> _YOUR GOAL_
The material below holds a span beginning at the line with "You are a GUI" and ending at the line with "Task: Click the". Quote that span exactly, both ends included, and only that span.

> _DATA FOR PROCESSING_
= = = = =

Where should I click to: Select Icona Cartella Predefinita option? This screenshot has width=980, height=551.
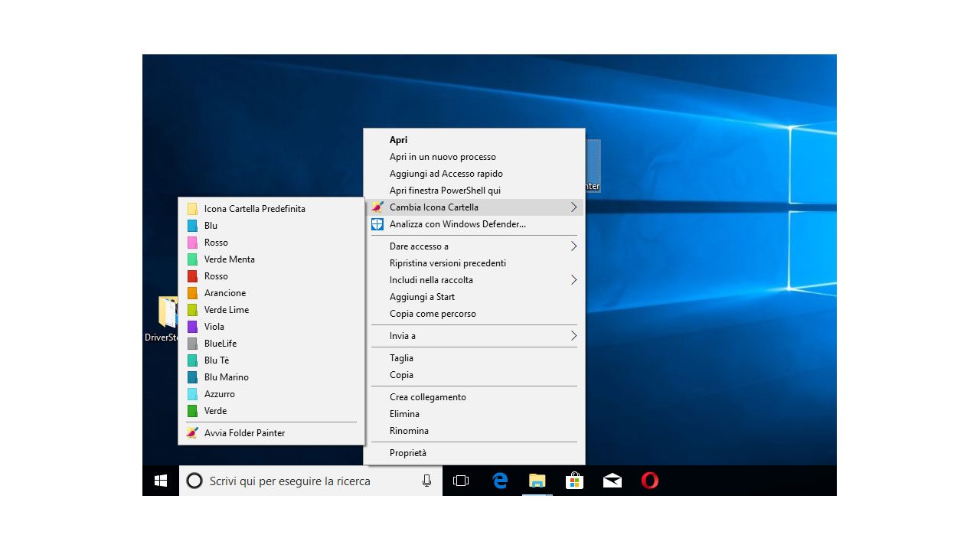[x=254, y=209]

= = = = =

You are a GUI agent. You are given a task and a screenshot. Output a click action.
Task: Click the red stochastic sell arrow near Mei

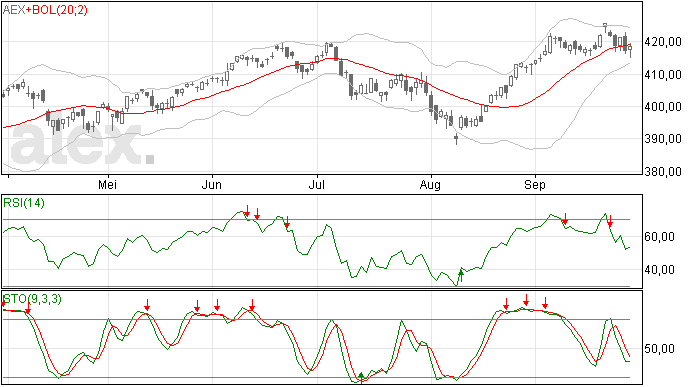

= = = = =

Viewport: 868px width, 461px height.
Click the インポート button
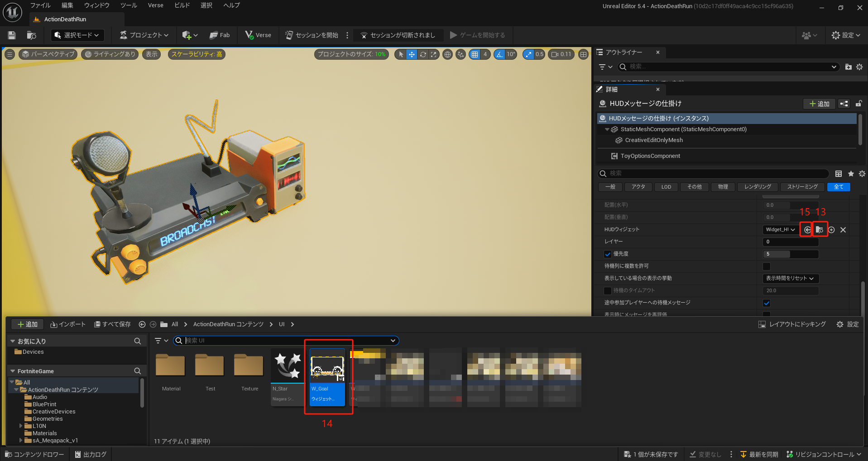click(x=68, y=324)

= = = = =

> _TASK ANSWER_
You are a GUI agent. You are given a task and a screenshot. Output a click action.
Task: Click the red stochastic sell arrow near Mei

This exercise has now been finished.